== RECORDS SHOWN

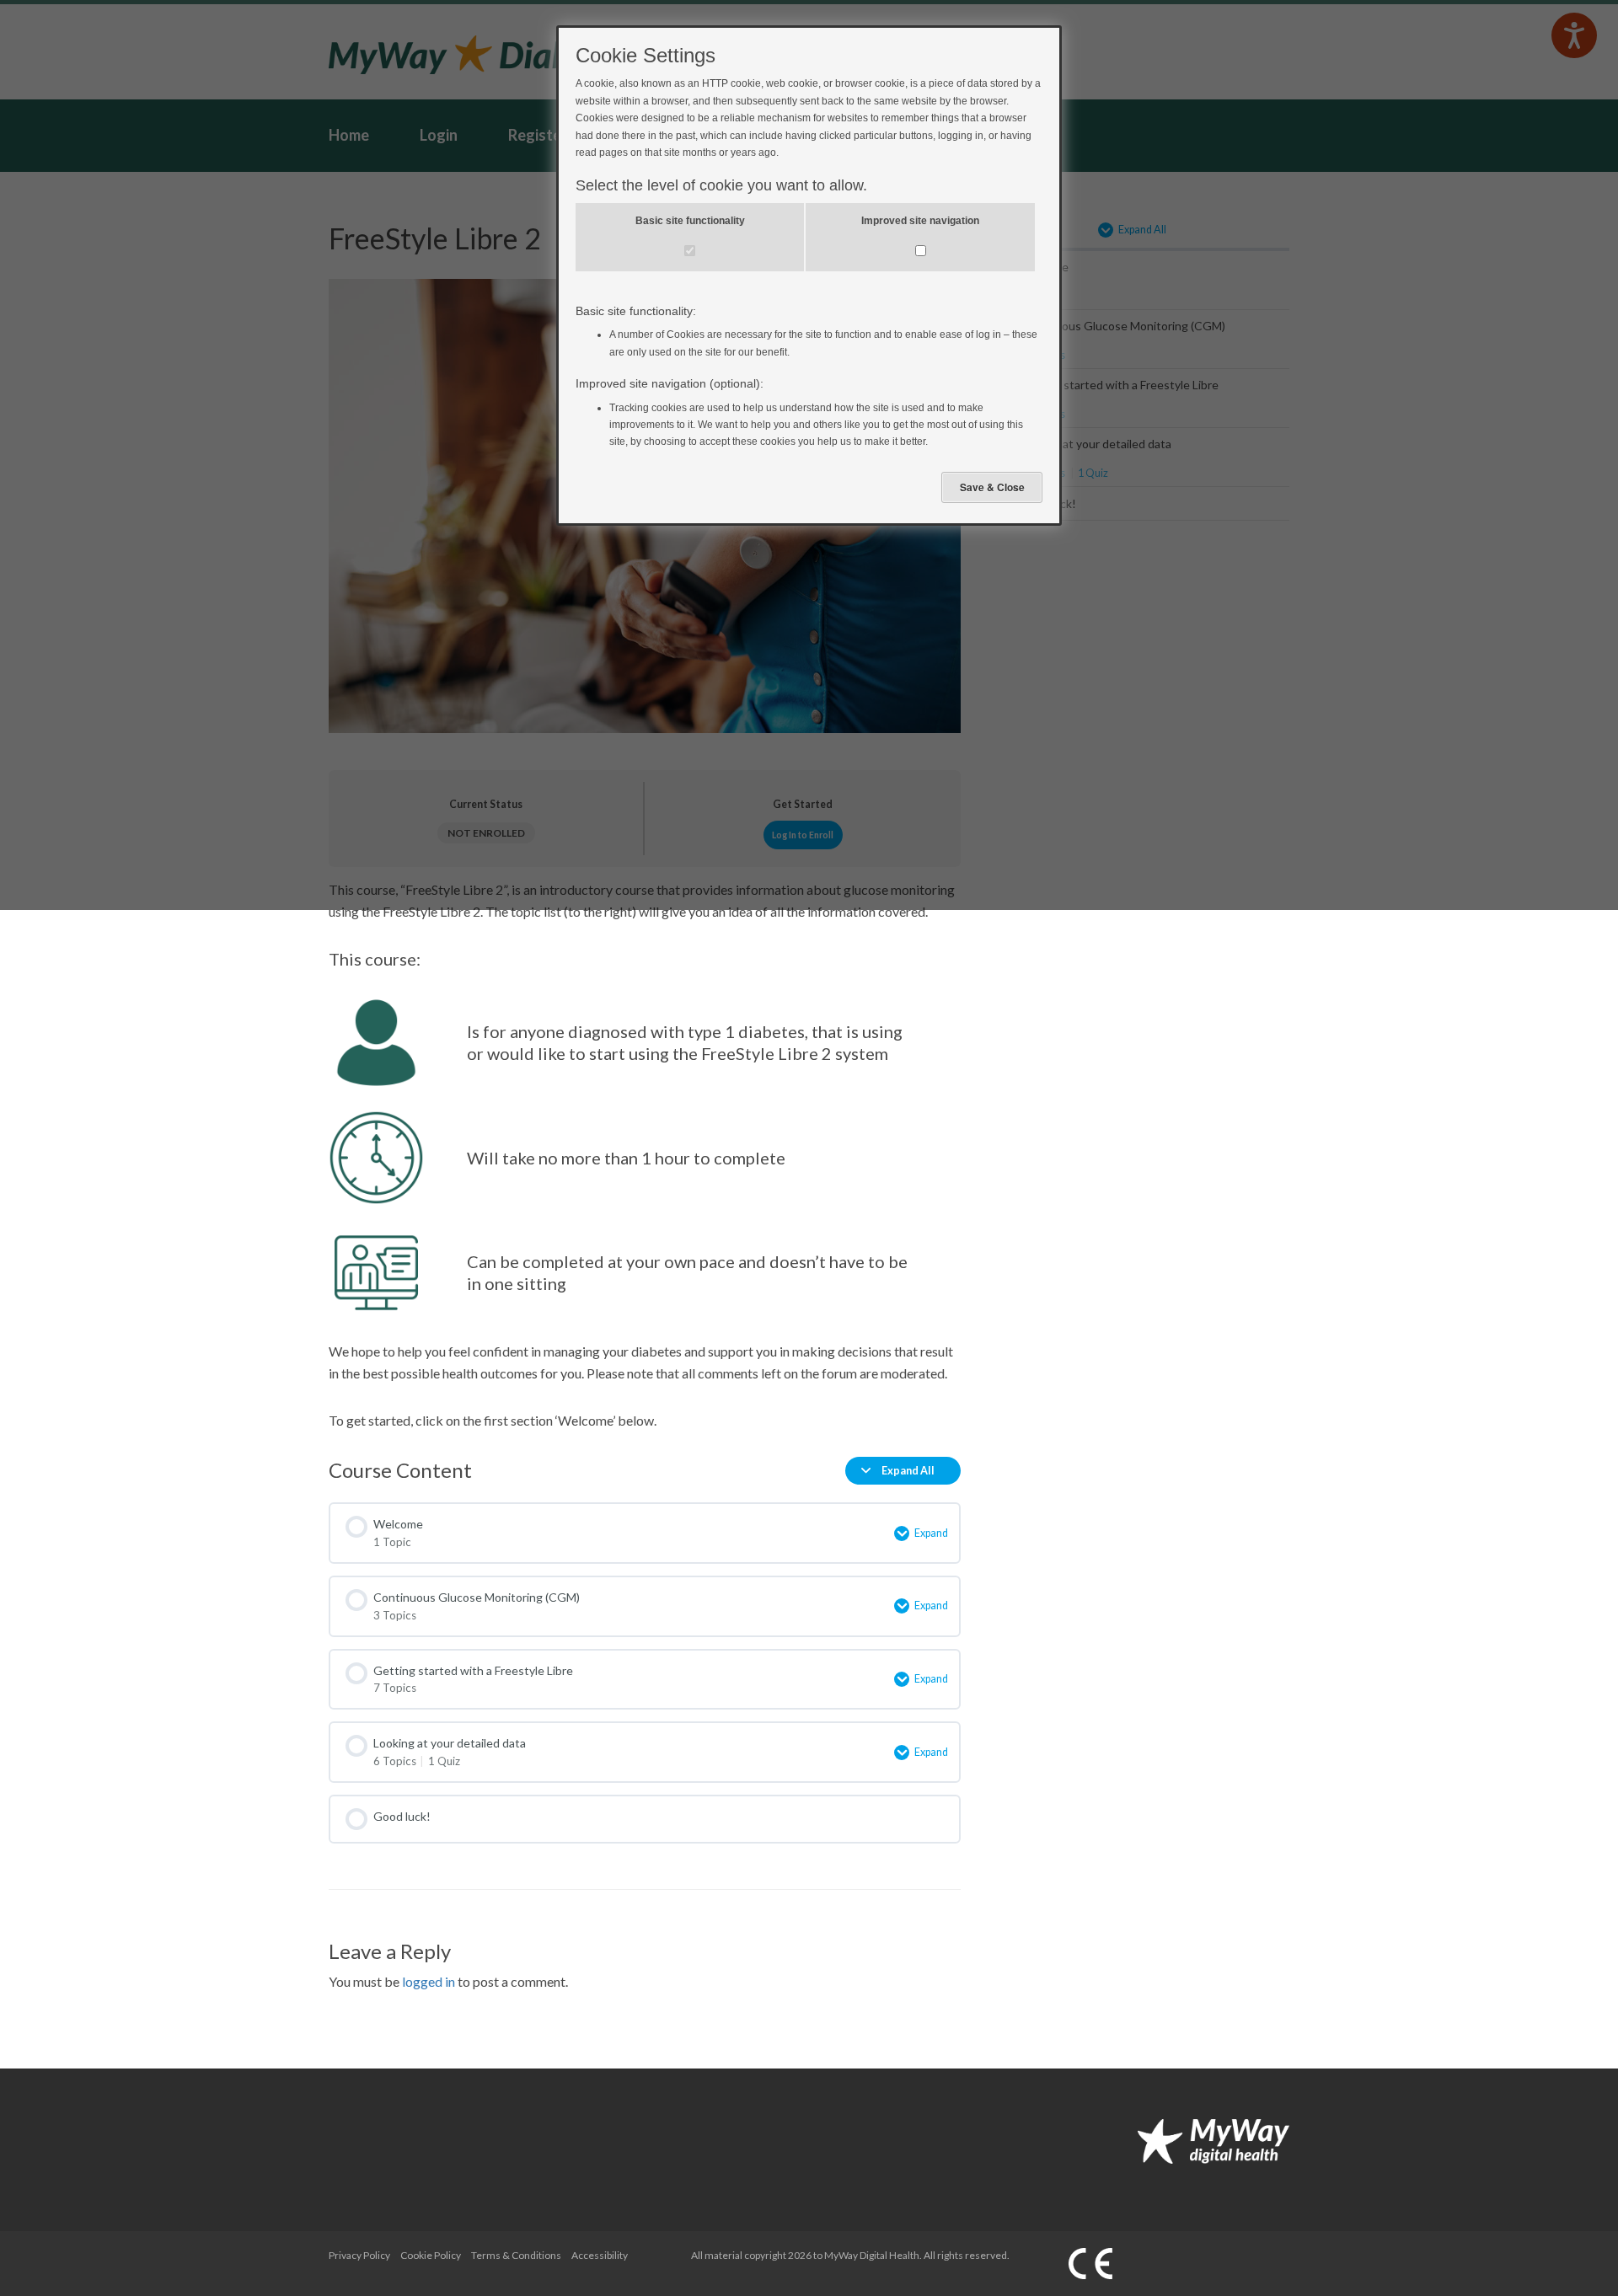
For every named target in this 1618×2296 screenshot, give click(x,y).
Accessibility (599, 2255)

====
== RECORDS SHOWN

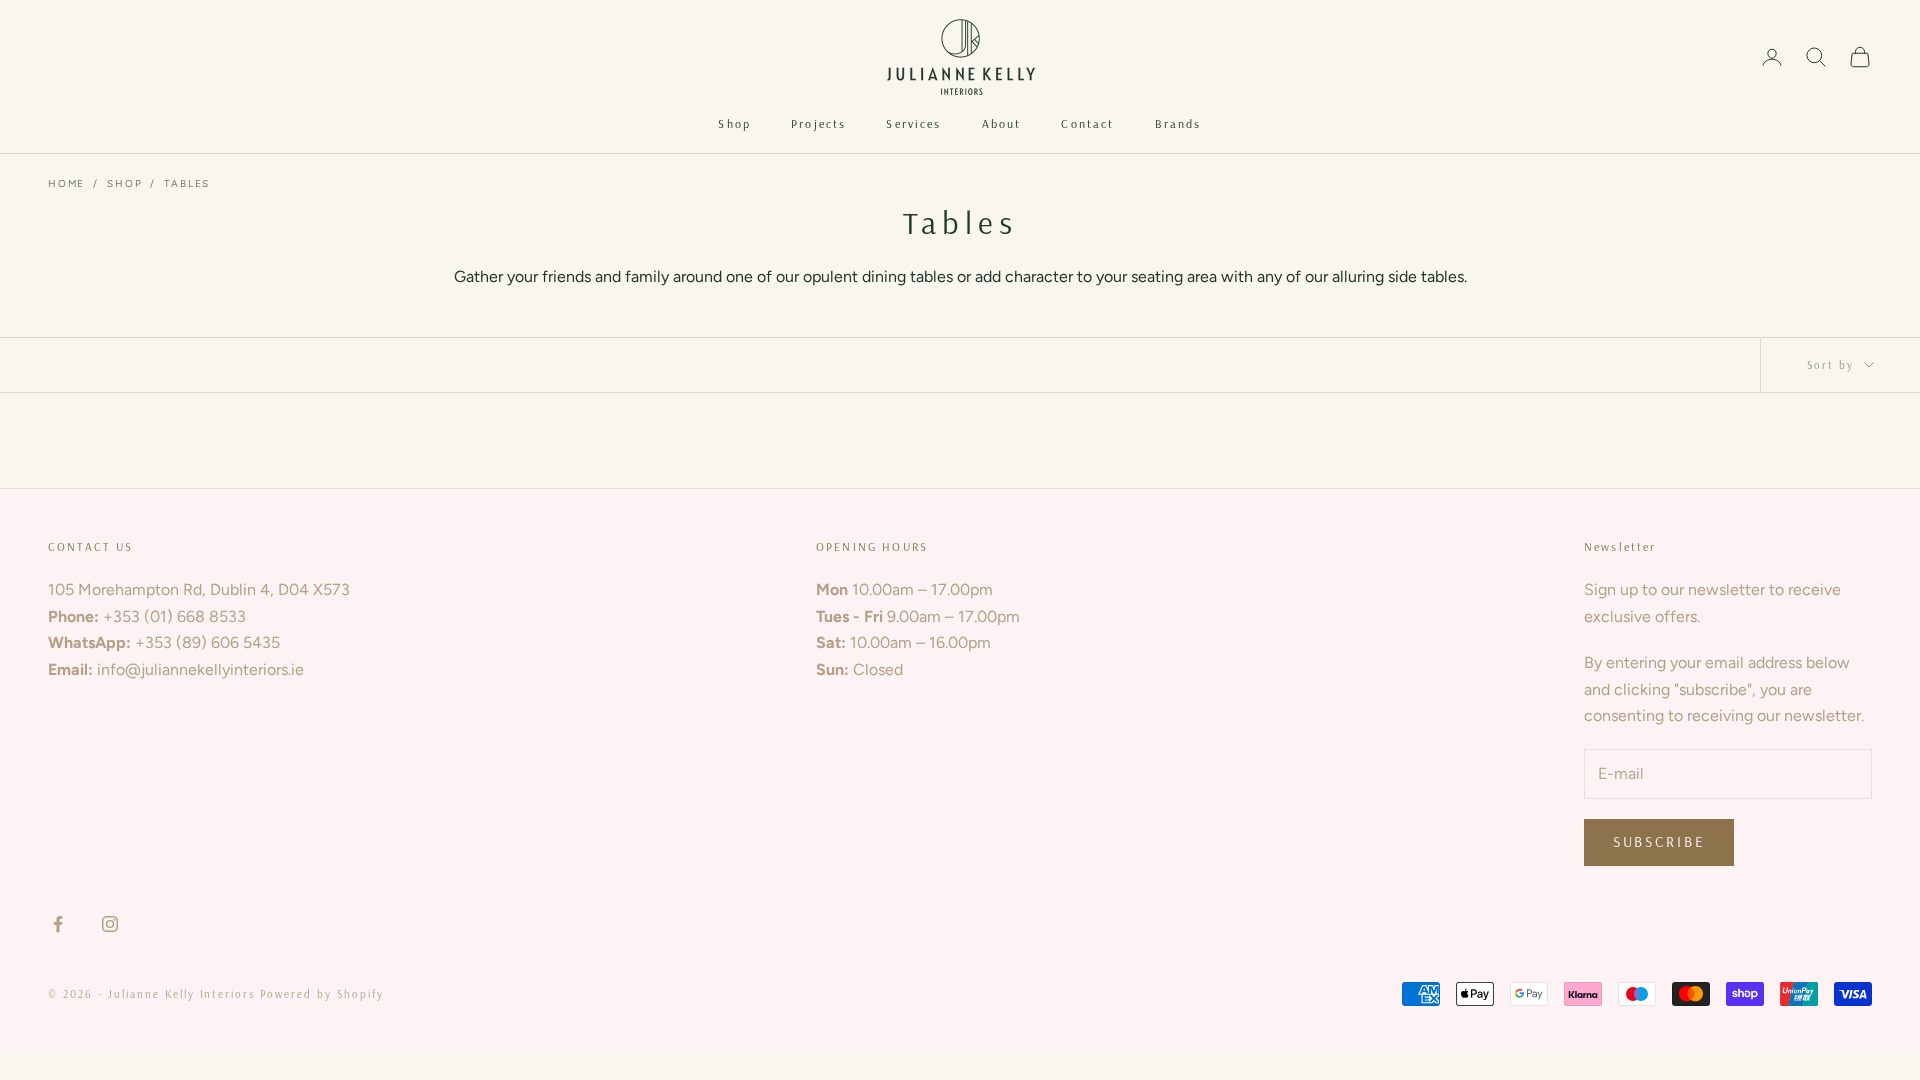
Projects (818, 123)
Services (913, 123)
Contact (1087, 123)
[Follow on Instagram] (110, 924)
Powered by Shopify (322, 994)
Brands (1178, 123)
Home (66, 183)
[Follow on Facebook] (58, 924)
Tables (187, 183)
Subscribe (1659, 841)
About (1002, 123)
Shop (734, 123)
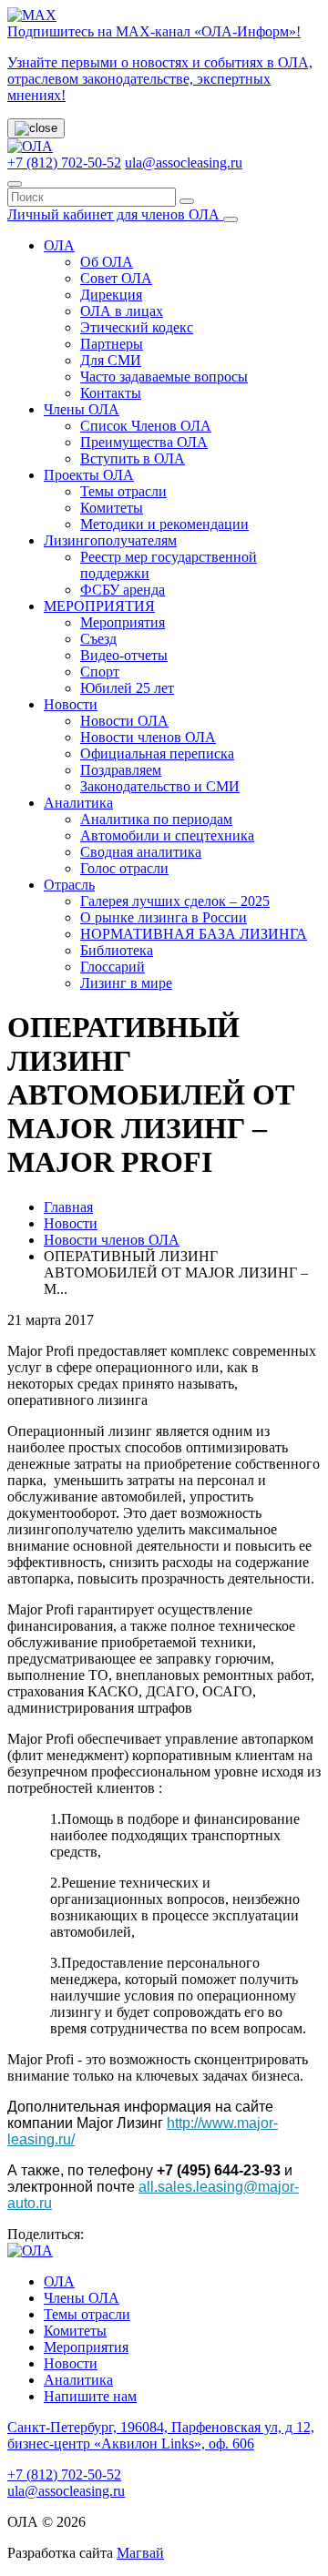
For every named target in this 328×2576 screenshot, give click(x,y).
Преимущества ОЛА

====
== RECORDS SHOWN

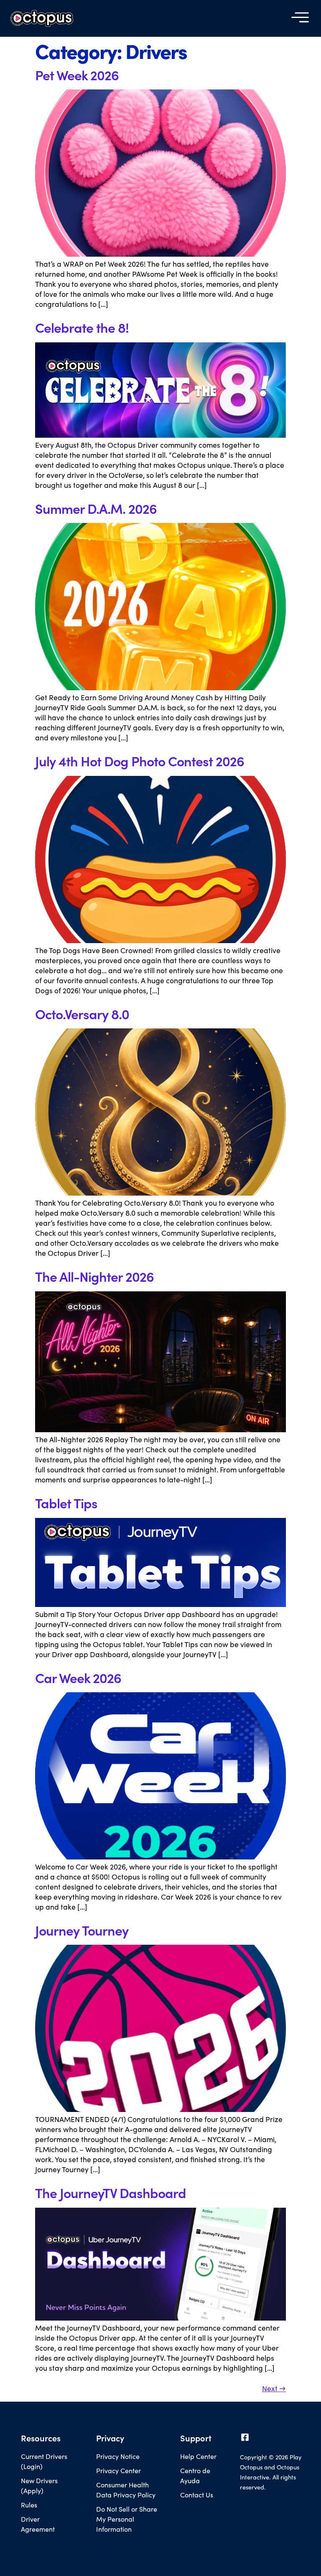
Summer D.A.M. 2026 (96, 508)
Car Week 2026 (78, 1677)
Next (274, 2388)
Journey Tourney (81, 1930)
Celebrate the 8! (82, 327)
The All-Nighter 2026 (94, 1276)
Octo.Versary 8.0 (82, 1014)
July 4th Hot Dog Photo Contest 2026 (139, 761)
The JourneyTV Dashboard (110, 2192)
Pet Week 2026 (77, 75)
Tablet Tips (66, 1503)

====

TASK DESCRIPTION:
A lone number is the expected answer: the count of lines in these entries holding the string "every".

RESPONSE:
2